Participation bodies will have one annual election week

| Rense Kuipers

One election week in which members of the UT community can vote for not only candidates of the university council but also for faculty and service councils. This are the changes which the amendment to the electoral regulations should ensure. The goals: less organisational burden and more attention and visibility for participation.

Herbert Wormeester, chairing one of the University Council meetings.

At the UT, participation is organised at the central level (the University Council) and at the decentralised level (service councils and faculty councils). All these different councils have their own election committee and electoral regulations. 'While in broad strokes the regulations and are the same,' as explained by Valentine Veenhof, who was involved from the Human Resources department. 'Since there were more similarities than differences, we were looking at ways to group it together.'

Therefore, there will now be one central set of regulations, one central election committee and one annual election week. Veenhof states: 'This way, candidates have one point of contact and there is uniformity in the regulations. And by bringing all elections under one central committee, we also hope to relief pressure on the organisational side.'

Reinforcing

But the main reason is to strengthen participation, say Veenhof and chair of the University Council Herbert Wormeester. 'That is the big advantage of one election week. It allows us to generate much more attention to participation and its importance,' said Veenhof. 'Through good participation you get good governance. And good governance deserves good participation,' said Wormeester.
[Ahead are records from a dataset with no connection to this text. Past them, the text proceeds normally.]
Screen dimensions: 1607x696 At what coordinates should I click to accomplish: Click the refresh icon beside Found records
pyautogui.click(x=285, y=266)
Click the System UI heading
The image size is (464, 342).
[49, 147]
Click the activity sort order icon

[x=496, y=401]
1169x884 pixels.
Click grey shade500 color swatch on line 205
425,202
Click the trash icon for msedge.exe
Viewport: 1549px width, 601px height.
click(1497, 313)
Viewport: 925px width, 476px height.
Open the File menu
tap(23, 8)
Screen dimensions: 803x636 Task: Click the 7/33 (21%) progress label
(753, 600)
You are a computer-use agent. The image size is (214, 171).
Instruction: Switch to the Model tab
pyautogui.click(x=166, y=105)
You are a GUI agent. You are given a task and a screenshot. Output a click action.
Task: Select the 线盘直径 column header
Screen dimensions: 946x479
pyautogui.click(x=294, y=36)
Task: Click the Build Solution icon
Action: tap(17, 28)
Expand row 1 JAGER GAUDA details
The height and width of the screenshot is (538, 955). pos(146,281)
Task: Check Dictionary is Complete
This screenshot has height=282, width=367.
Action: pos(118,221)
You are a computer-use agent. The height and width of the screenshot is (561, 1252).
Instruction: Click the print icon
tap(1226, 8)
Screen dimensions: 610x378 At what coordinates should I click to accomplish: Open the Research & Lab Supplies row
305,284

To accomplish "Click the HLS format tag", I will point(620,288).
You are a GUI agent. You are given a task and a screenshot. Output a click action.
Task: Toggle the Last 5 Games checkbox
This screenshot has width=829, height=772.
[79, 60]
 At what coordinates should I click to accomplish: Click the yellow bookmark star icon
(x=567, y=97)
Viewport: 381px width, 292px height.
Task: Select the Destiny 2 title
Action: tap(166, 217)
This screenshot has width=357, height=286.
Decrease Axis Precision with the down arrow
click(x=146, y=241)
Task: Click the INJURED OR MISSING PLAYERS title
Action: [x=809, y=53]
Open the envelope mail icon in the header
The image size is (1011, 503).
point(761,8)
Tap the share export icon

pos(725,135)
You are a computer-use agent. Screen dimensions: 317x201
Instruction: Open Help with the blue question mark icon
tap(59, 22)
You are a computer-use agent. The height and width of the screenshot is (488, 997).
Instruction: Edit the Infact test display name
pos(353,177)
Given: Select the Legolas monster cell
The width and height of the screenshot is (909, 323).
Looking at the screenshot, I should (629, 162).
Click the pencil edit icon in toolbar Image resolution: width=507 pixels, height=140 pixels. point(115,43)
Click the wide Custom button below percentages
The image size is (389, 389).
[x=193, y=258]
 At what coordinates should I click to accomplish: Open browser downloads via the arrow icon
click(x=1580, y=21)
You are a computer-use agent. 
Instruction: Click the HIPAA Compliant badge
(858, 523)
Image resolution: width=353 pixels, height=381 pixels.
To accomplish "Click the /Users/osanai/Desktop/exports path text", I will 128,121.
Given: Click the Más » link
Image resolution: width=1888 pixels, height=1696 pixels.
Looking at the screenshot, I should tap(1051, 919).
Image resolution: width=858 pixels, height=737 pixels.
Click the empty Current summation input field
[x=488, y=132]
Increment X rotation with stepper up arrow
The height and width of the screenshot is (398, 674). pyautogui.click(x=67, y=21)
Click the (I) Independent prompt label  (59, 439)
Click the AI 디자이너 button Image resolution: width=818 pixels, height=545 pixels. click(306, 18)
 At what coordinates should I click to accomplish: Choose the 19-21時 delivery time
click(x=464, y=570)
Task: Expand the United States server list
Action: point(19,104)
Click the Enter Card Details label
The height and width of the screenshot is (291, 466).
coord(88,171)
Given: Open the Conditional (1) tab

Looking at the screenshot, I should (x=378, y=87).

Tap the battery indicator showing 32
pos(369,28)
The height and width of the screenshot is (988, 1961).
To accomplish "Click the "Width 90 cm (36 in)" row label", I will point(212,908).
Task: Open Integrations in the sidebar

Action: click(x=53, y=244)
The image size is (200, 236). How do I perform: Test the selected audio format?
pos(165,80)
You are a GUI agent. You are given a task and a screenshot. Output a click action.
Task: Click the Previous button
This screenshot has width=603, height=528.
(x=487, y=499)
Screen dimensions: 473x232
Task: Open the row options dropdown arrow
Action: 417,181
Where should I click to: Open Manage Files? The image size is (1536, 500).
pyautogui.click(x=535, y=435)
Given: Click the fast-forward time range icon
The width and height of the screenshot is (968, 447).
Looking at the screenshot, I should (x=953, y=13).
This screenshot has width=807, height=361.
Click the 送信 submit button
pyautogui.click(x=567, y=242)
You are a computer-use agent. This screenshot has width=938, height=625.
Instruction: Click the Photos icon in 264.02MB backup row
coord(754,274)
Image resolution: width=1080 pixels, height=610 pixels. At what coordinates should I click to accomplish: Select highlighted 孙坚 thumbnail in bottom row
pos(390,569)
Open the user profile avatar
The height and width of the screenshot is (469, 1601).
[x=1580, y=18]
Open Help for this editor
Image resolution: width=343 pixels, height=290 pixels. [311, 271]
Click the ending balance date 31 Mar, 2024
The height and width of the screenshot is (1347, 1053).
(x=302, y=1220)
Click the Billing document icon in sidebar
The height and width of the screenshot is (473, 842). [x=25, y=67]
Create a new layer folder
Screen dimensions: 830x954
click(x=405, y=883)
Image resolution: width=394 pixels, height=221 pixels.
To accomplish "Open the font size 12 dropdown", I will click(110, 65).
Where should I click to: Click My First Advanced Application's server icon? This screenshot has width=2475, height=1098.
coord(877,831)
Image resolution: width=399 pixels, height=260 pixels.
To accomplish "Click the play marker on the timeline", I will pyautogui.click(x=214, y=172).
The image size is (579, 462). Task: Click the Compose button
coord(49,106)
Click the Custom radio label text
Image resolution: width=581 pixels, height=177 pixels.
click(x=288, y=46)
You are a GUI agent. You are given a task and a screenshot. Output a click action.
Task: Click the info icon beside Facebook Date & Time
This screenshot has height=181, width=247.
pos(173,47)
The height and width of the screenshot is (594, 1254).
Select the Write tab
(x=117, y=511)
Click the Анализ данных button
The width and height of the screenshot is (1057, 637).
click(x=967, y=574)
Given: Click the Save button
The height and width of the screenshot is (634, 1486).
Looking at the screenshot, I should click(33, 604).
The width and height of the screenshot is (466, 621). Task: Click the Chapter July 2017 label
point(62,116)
That is why it is important that there is something to choose from, says Wormeester. 'In the past, some elections were cancelled because number of candidates was too few. Having one election week can increase enthusiasm; it is clear to candidates when they can run for the election, campaigning can be done together and the community knows when voting can occur.'

Potential pitfalls

Veenhof and Wormeester also point out the potential pitfalls of centralising the university’s democracy. 'The local context matters,' says Wormeester. 'Which is why we need to keep room for diversity, even in the central regulations. For example, for the ITC faculty, there is room for an exception; because for that faculty, due to its student population, it is better to hold these elections at the end of the calendar year instead of the end of the academic year - as is the case for the UT-wide election week.'

Veenhof points out the potential danger of the decentralised elections getting overshadowed in the new set-up. 'Of course we hope that won’t happen. The University Council is the central participation body, so of course that will get a bit more attention. We hope that UT members know how to reach the participation at all levels.'

Towards the next summer holidays, the first UT-wide election week will take place.